Charles Petzold



Backslashes and Repercussions

July 6, 2006
Roscoe, NY

Julie Lerman's discussion of forward slashes and backslashes (and the confusion that results) reminds us how a single stupid decision can have long-term repercussions. I don't think there would be much confusion at all about slashes had not a certain decision been made in 1983.

The Wikipedia entry for "slash" reminds us that the regular slash character is very old and used for several purposes, while the backslash is relatively young and invented in connection with computers.

The developers of C used the backslash as an escape character. The backslash was an excellent choice for an escape character because the backslash wasn't used for anything else. The backslash is also used as an escape character (that is, for markup) in RTF, and in some other contexts.

In an environment where the backslash is used only as an escape character, it assumes a special identity. The backslash becomes the "weird" slash and clearly distinguished from the regular slash, because the regular slash is used for everything else, including conjunctions, fractions, and directory paths.

And so that idyllic state of nature existed until 1983 and MS-DOS 2.0. This was the first version of DOS to support directory structures, and because the slash had already been used in MS-DOS 1.x to indicate command line arguments, the backslash was chosen to separate directory names. Larry Osterman's blog entry about the backslash has a discussion of this history behind this decision. It is my understanding that IBM was overly concerned about compatibility with DOS 1.x command syntax, and pressured Microsoft to use the backslash rather than the slash in DOS directory paths. (At least that's the sense I got from Microsofties.)

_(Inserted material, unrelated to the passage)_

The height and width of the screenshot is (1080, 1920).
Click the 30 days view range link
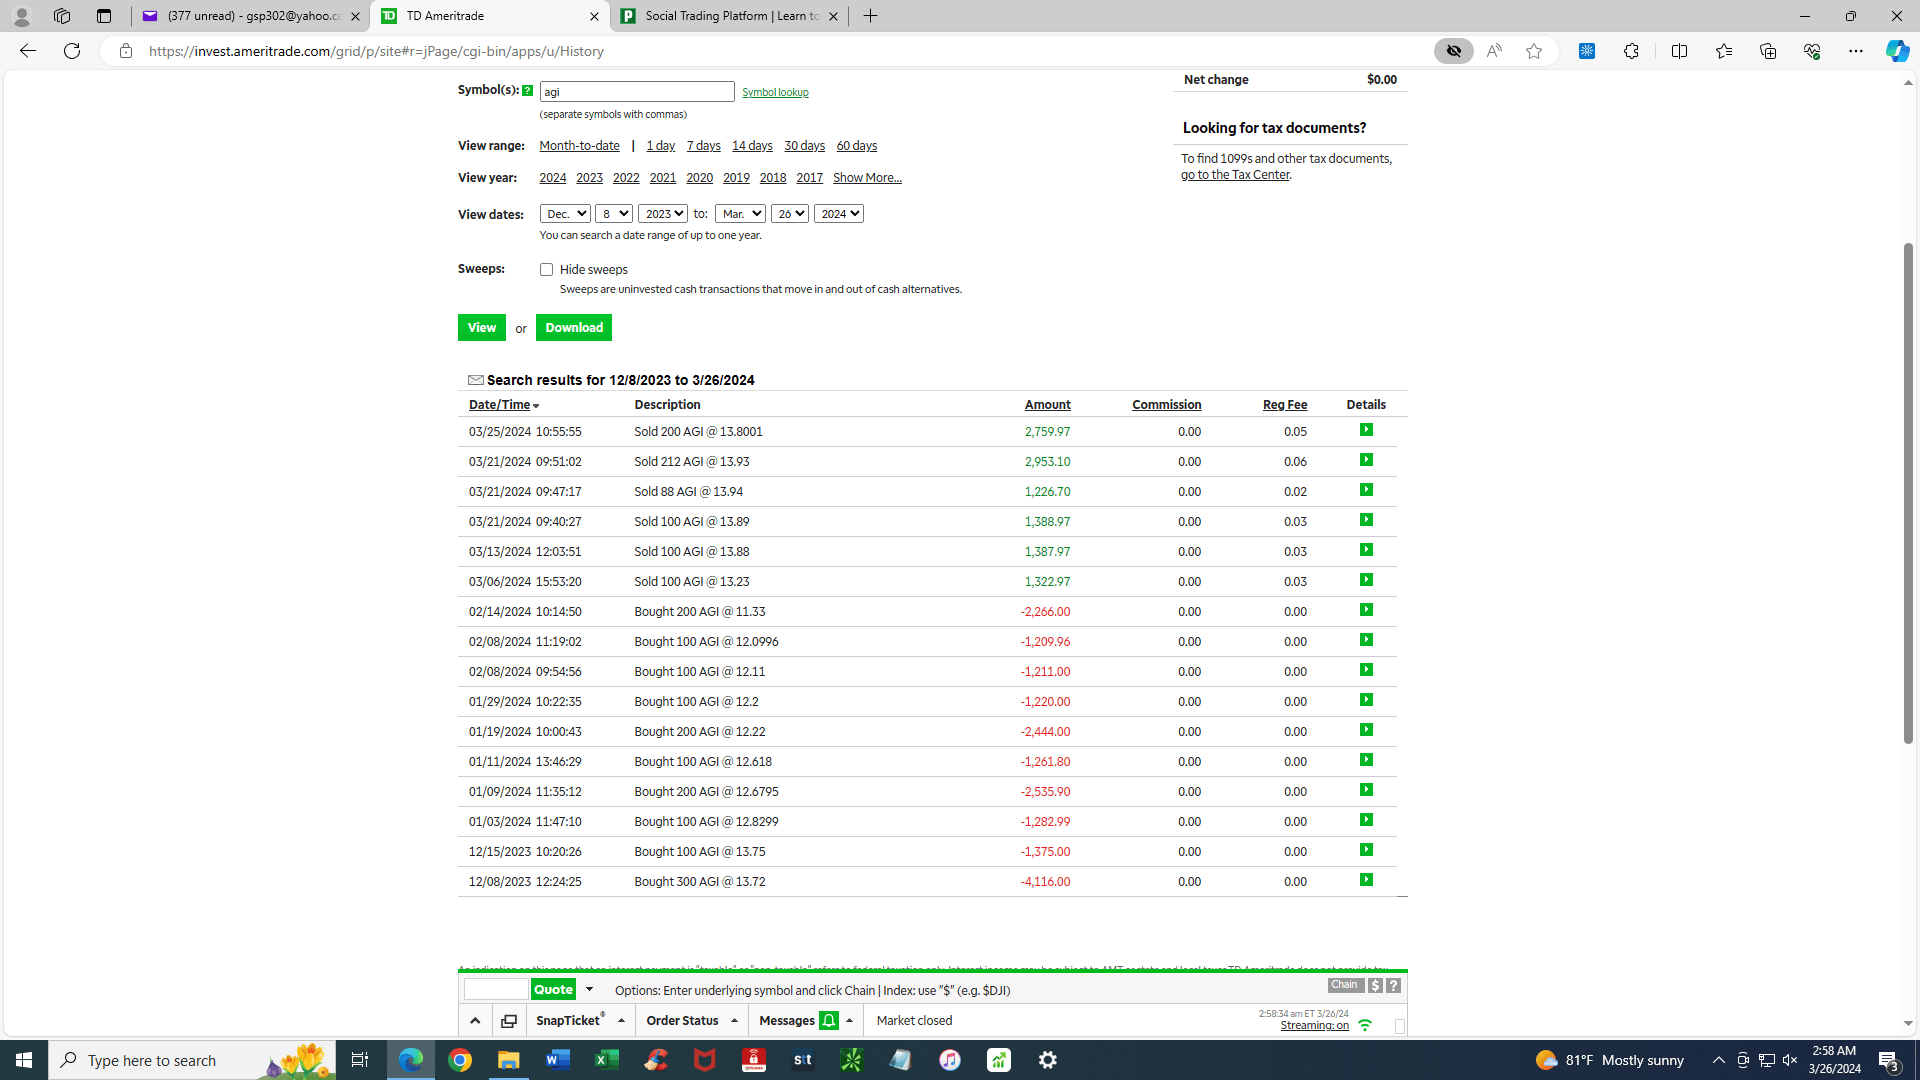tap(804, 146)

This was a bad, bad, bad decision, and not only for C programmers who had to use double backslashes to code directory paths in strings. The decision elevated the backslash out of the realm of its special role as an escape character to become something syntactically significant on its own, and worse yet, to be used for the same purpose as the regular slash in other operating systems (i.e., Unix) and (eventually) URLs.

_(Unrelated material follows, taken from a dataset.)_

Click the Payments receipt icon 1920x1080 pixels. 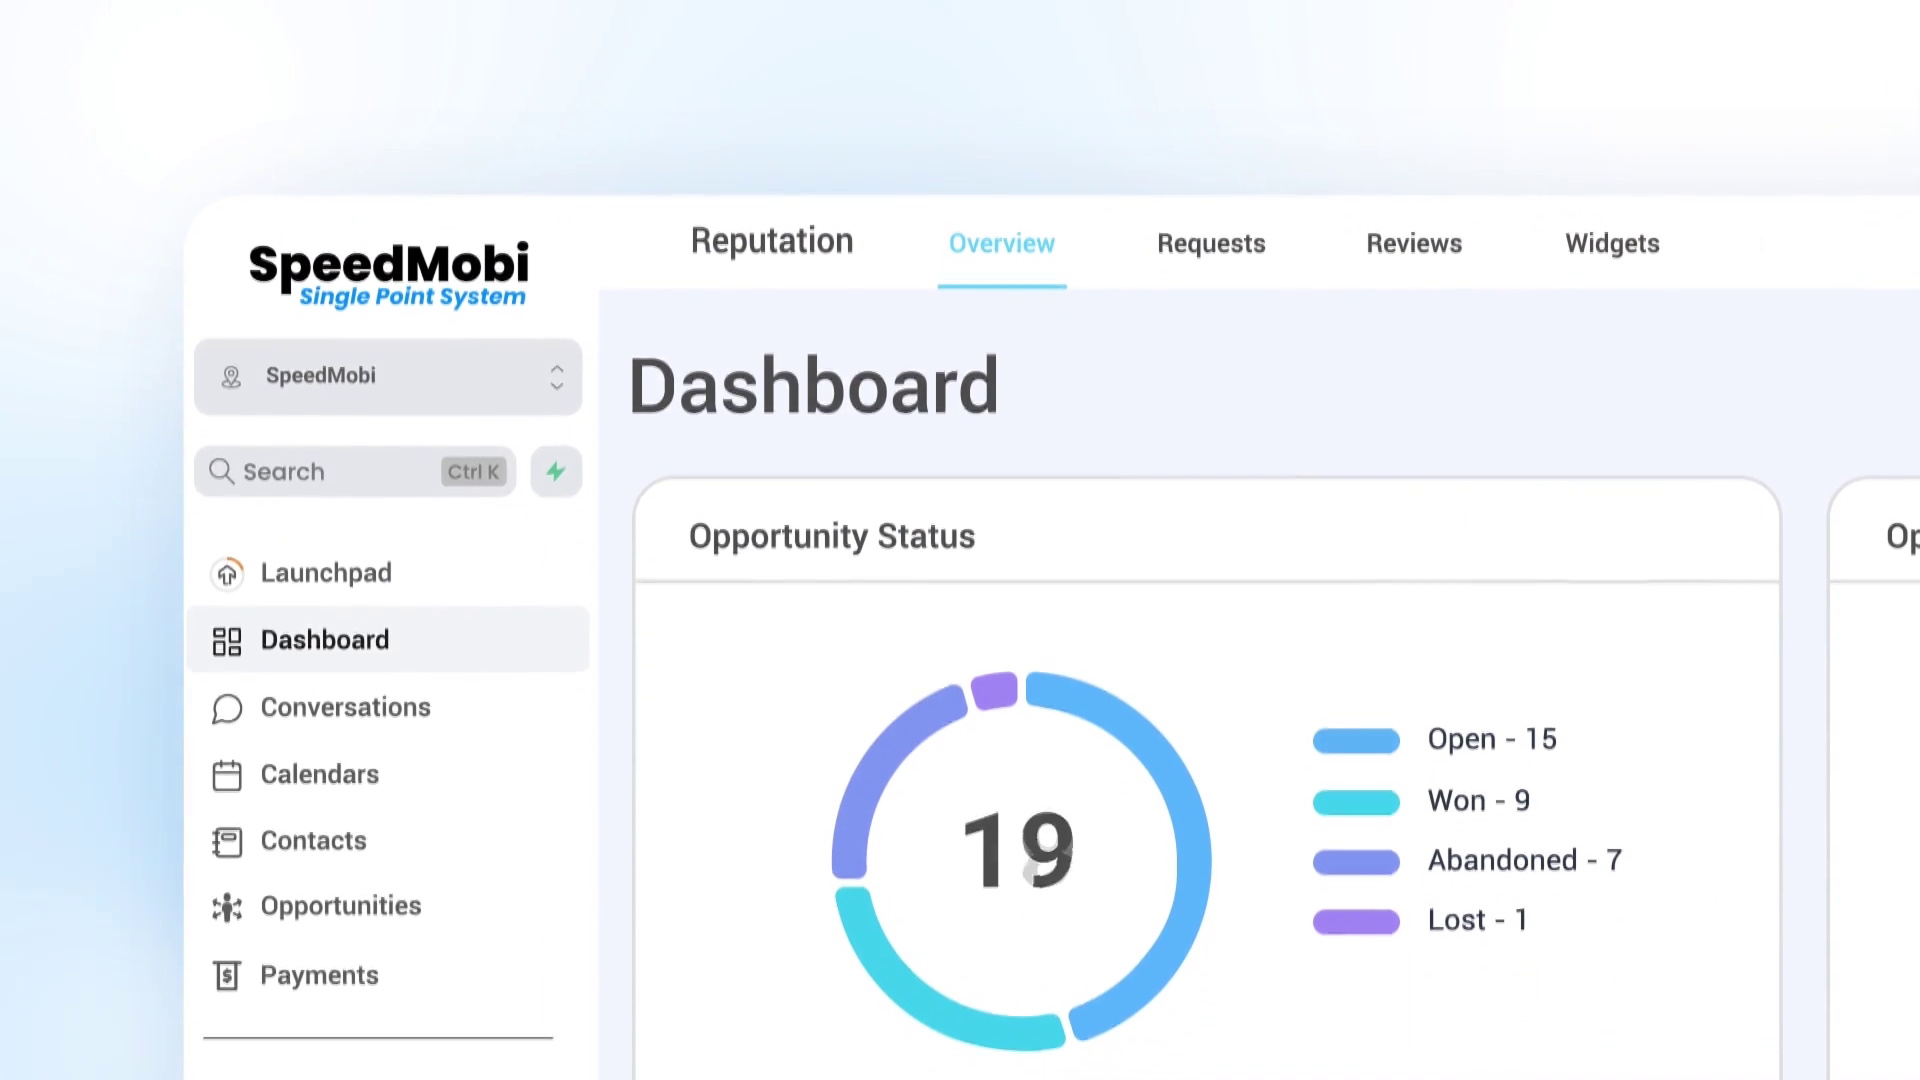click(227, 976)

And that's why people confuse the slash and the backslash. The only people who should be using backslashes are programmers, and then only for very special purposes, such as escape characters and line continuation characters. (And you know what else is nuts? Visual Basic uses the backslash for integer division. No wonder people get confused!)

It's handy to have a rarely used character on the keyboard that can be used as a escape character. But after a particular character has a historical precedence as an escape character, it really becomes off limits. To define a use for that character in a context where you really should be using its mirror image is just insane. This is what's commonly called a sin.